**What needs to be done:** Where does the string "will" occur in the records? Copy each line that holds it.

**Material supplied:**
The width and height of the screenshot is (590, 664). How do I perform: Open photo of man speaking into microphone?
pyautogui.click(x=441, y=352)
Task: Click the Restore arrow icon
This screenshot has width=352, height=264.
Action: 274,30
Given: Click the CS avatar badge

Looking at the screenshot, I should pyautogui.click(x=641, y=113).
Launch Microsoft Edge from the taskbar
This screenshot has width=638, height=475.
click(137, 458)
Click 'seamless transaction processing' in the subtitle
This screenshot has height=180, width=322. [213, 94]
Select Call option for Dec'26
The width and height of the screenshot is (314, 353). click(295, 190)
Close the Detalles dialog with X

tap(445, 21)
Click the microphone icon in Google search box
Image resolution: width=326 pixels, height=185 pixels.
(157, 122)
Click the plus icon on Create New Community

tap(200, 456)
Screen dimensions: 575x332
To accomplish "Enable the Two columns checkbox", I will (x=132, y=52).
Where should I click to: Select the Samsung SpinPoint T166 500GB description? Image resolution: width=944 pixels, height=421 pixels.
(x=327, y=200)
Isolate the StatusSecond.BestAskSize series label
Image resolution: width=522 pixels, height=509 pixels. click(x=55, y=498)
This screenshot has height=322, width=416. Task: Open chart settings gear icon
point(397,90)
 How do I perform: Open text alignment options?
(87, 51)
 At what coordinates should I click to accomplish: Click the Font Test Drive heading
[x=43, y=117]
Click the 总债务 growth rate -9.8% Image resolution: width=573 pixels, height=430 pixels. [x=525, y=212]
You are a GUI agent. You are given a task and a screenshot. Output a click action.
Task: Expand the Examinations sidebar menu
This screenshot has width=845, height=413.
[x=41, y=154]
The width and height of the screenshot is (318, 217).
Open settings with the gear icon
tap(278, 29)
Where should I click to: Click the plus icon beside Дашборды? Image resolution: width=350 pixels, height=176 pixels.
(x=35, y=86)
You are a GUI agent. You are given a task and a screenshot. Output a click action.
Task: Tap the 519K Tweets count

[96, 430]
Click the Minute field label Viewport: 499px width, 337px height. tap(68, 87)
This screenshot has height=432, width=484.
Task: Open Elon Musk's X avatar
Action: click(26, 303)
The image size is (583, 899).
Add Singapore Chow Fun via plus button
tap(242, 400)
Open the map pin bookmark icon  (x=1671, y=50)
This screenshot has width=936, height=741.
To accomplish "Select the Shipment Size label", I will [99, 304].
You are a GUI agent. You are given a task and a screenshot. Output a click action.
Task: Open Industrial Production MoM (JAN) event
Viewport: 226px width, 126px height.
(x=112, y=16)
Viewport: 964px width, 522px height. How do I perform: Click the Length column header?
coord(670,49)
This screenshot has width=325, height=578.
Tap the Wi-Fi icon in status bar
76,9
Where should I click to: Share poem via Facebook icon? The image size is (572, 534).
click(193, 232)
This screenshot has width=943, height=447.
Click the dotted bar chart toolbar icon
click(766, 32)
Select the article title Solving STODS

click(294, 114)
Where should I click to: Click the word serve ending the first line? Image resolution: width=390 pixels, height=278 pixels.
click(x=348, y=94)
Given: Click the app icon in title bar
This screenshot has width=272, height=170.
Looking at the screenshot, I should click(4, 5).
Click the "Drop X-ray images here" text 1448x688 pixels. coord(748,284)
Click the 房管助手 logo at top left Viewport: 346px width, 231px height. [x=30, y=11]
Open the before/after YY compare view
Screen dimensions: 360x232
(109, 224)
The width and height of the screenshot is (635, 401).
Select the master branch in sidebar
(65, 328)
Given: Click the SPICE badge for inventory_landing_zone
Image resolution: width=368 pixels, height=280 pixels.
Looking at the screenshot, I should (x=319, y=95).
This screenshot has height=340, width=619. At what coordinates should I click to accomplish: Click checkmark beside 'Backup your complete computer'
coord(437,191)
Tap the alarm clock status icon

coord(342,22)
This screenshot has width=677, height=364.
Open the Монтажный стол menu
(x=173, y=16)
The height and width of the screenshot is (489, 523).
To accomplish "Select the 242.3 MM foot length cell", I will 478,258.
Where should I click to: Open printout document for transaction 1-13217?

**Response to the exercise:**
To accomplish "Enable the Two columns checkbox", I will (x=132, y=52).
To accomplish "Select the Shipment Size label", I will [99, 304].
To accomplish "Select the 242.3 MM foot length cell", I will 478,258.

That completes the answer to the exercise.